Post Edited (sweetpea66) : 11/21/2005 9:54:04 PM (GMT-7)
Welcome to Healing Well.. your story sounds oh so familiar! Do you have Psoriasis by any chance? The reason why I ask is 'cause your story sound a lot like mine, with the exception of the fact that I have psoriasis. I didn't have any type of arthritis until about 2 1/2 years ago. I was divorced, but going through a very bitter and ugly custody battle with my ex... I wore some shoes that cramped up my toes, and went to the dr. for it and was told it was a hammer toe... but then the pain got worse and spread to all my other toes... then it went into my ankles... knees... calf pain.. fingers... wrist... and back... I didn't realize they were all related, just thought I was falling apart! All my bloodwork showed negative for EVERYTHING... bone scans showed the hot spots in my joints, but that was all.. and MRI didn't show anything... It wasn't until I went to a rheumy and he asked me about my psoriasis that by process of elimination he said... "You have Psoriatic Arthritis!" And then he explained to me that all the pain I have been having was from the Arthritis... I was sooooo relieved!
There are other members here that have stories similar to yours also that have RA... and RA as well as PA...
Good luck to you and please keep posting with us, always nice to have a new "face"! Good luck to you and let us know how you are doing! - Duck
Hi Erin & Duck!
Thanks for your replies! I can't imagine life without these forum/chats to be able to discuss our health issues with others that are sharing same life experiences.
about my RA, I haven't yet spoke personally again with my Rheumy since his phone call on the results of the MRI, but I do want to ask him if he thinks it could be Psoriatic Arthritis because of the unexplained scalp lesions I have been battling with. I am now 39, but when I was just 17/18 yrs old I had a bad case on my forearms and fingers and was treated with a Kenolog cream and it cleared up within 6 months. I haven't had much luck with the scalp and I think they are related. My dermatologist I saw 2 yrs ago tried everything he could think of to help and no drug helped. He simply labeled it a dermatitus. When my Rheumy initially looked at it on my scalp in May he sent me back to my dermatologist for a skin biopsy to check for Lupus. Again, it was negative for Lupus and again labeled a dermatitus. So I will raise the question once again now that the results of MRI have been RA. Could you maybe tell me a little more about the Psoriatic Arthritis?
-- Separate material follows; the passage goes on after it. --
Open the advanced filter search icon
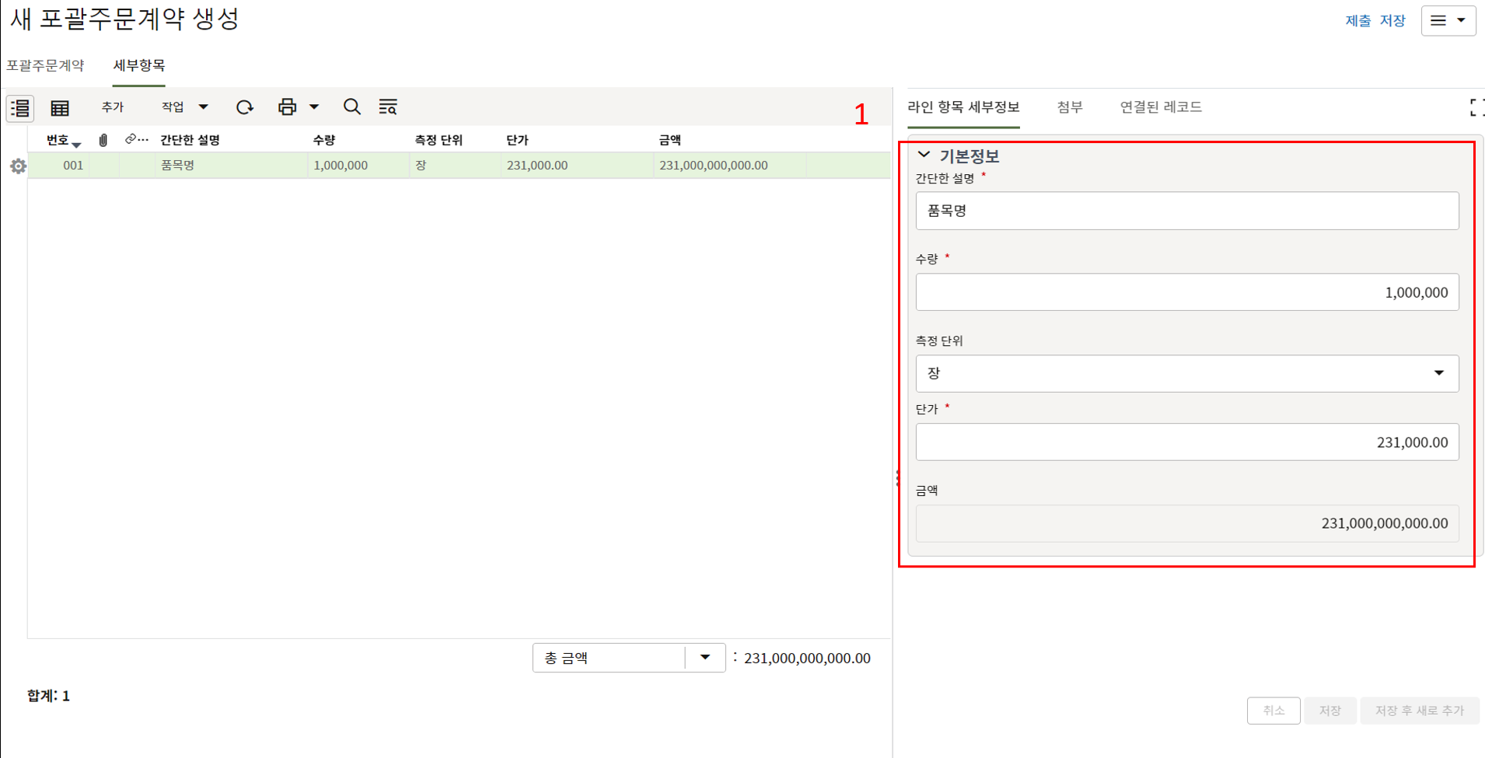 (x=388, y=107)
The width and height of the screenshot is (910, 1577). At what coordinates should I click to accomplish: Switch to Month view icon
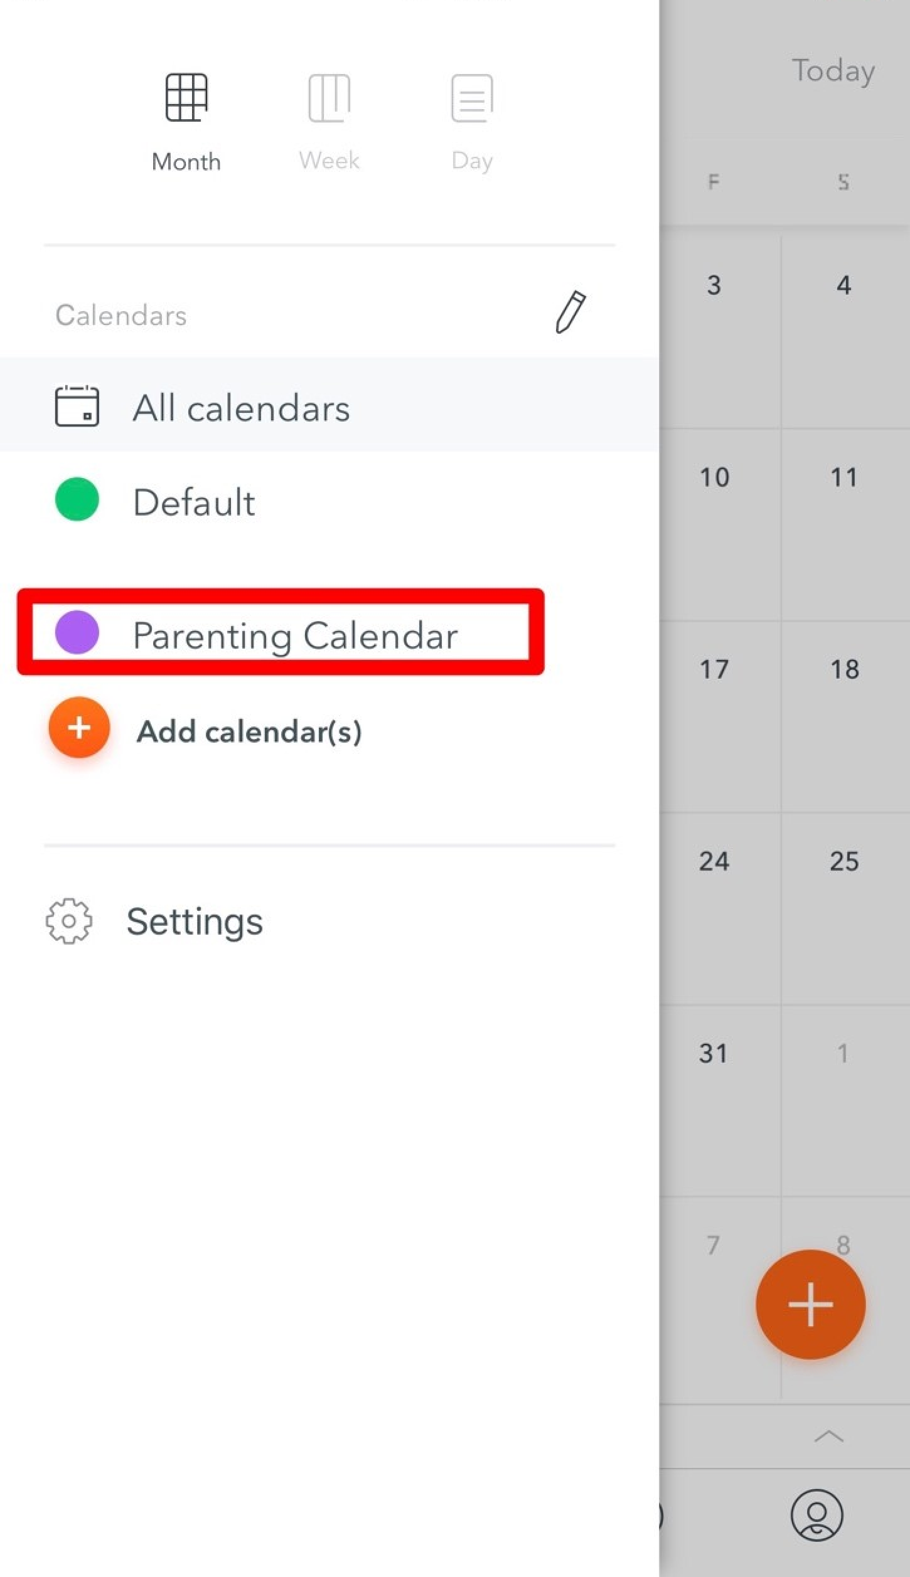(x=186, y=98)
Also Erin, what was your experience on the Prednisone? I had a tough time at first. I experienced an "inside itching" under the skin and a burning feeling. I called the Pharmacist and they told me that it was a side effect and to try a baby asprin about a 1/2 hour before taking it. That seemed to help. I then forgot the asprin one day and never noticed the side effect again and so kept taking it without asprin. Now after 2 1/2 weeks I am occassionally feeling it again but not as bad. It has helped with the pain and since I have no prescription coverage it is an inexpensive drug to be on. $8.00 month for 1 10mg pill a day. I do take it with the ch/msm and that is probably helping too. What is Prednisone exactly? Steroid? I have read so much on all the drugs, my head is full of the FIBRO FOG these days and I can't keep it all straight. What really slows the joint damage down? What would the injections be for exactly? I am so scared of all of this. I want to be sure I can fully understand everthing I'm taking and the disease itself.
Post Edited (erin kachmar) : 11/25/2005 3:00:24 PM (GMT-7)
Self injecting is scary sure! Especially if you are not accostomed to needles. I gave hundreds of shots before I had to do myself...and it was still weird! But you get so confident after you do it yourself! It gets easier. The doc will most likely have your first shot done in the office. But it's totally normal to feel freaked out by it! Don't worry...we'll have a shootin' up party here for you the day you do your first! LOL
The adjunct med? Maybe he has in mind methotrexate or Arthrotec...but he'll figure that out, there are so many. You'll read in the pamphlet that these drugs work well when combined with methotrexate....but that does not mean you will have to absolutely go on it.
The doc appt's will be often. When you need them and typically every one to 3 months. Bloodwork maybe often too depending. Maybe every one to 3 months. Humira has an assistance program that provides you with the medication if you cannot afford it. I am on this program! I receive Humira at no cost. I do believe Enbrel has one as well, but I am not sure.
Both drugs have telephone R.N.'s to answer questions anytime.
I think you're doing great! Also, whatever med you choose, if you are not satisfied after say a year or 6 months...you can try the other one.
Stay positive....no pressure!....I feel you're in great hands! Your doc sounds great.
Oreo, you are right...I was so freaked out by the idea of self injecting into my abdomen; but when I went on Humira that was the area I chose...and it was great. I shoulda listened to ya way back when . LOL
Giving patients injections is a peice of cake...but when it comes to yourself, the best of the best probably get the jitters the first time.
It's a very good area to inject, I agree.